Les spécialités gastronomiques, malgré le fleuve et la côte atlantique, sont donc essentiellement faites de viande. Le plat favori est une espèce de panaché dont j’ai oublié le nom espagnol mais qui comprend des boyaux tressés, des rognons, du foie, du boudin, les amourettes, le tout savamment rôti sur la flamme vive. Après cela, la confiture de lait, préparée pour quatre personnes environ avec trois litres de lait et un kilo de sucre, qu’on chauffe lentement jusqu’à ce que l’ensemble est pris l’aspect vibrant et mordoré qui se situe quelque part entre le flanc est le caramel mou.

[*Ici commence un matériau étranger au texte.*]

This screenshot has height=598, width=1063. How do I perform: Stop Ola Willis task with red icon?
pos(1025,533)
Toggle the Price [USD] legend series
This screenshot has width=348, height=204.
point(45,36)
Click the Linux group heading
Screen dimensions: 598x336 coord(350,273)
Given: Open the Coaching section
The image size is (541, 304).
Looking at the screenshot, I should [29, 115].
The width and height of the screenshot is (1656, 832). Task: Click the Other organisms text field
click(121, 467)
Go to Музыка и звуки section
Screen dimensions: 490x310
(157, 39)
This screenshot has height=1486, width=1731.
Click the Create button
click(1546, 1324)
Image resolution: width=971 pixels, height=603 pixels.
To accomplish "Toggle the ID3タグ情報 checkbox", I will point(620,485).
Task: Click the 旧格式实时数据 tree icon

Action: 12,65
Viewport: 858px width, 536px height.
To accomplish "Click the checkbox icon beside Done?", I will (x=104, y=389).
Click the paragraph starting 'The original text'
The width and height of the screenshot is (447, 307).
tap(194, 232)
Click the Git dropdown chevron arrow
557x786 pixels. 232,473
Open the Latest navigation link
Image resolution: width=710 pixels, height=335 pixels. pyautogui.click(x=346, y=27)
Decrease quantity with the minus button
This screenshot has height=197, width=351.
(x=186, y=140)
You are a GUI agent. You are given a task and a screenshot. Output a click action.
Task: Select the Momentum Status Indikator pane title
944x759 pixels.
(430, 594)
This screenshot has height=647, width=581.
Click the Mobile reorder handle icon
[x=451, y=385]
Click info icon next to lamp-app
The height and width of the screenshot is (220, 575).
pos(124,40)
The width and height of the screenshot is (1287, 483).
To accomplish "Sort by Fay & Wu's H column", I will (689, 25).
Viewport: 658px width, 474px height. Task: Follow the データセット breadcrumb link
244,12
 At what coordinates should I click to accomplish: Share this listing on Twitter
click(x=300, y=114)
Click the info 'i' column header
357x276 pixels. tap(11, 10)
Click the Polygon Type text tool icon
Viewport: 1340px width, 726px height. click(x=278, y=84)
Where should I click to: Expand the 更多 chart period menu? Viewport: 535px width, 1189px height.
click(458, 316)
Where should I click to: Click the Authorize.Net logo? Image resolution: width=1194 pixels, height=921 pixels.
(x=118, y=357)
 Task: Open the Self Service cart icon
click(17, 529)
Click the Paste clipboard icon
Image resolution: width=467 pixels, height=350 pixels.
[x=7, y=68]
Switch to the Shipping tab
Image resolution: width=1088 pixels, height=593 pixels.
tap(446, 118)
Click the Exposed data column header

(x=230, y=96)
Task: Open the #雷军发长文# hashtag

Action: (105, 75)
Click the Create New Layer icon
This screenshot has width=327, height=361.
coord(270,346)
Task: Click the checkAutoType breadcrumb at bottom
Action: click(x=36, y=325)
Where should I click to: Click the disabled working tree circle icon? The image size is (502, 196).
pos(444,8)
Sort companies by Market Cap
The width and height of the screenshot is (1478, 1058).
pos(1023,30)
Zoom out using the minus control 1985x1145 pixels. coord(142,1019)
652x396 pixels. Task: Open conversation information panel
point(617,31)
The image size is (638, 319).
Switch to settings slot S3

Si l’Uruguayen est pacifique et se contente de peu, il place toute sa gloire dans les prénoms. Il n’est pas rare, ici, que trois frères et une répondent aux doux prénoms de Washington, Napoléon, Nelson et Victoria. Ce qui, hélas, n’empêche pas ce pays de 3 millions d’âmes d’aller lentement mais sûrement à la catastrophe. Comme dans d’autres régions d’Amérique latine, la majeure partie de la terre appartient à quelques gros propriétaires. Malgré la pénurie européenne, le boeuf s’exporte mal, d’autant que l’Uruguay ne possède pas de bateaux pour le transporter. Voilà encore 20 ans, l’Uruguay était la Suisse d’Amérique du Sud. Les banques y proliféraient. Argentins et Brésiliens y déposaient leur fortune. Le vent a tourné, les banques ferment les unes après les autres. On paie le kilo de filet trois francs suisses mais il faut en débourser 25 000 pour acquérir la plus banale des voitures. L’autre jour, les éboueurs de Montevideo se sont mis en grève. Depuis deux ans, leur salaire mensuel plafonnait à 17 000 pesos, 80 francs suisses. Du fait de son explosion démographique, le Brésil voisin cherche à agrandir son Lebensraum. Si l’Uruguay ne se ressaisit pas, il sera sans doute, dans 20 ans, une simple province du géant brésilien. Et les colons italiens, après avoir tant bien que mal appris l’espagnol, devront choisir entre la langue portugaise et l’exil.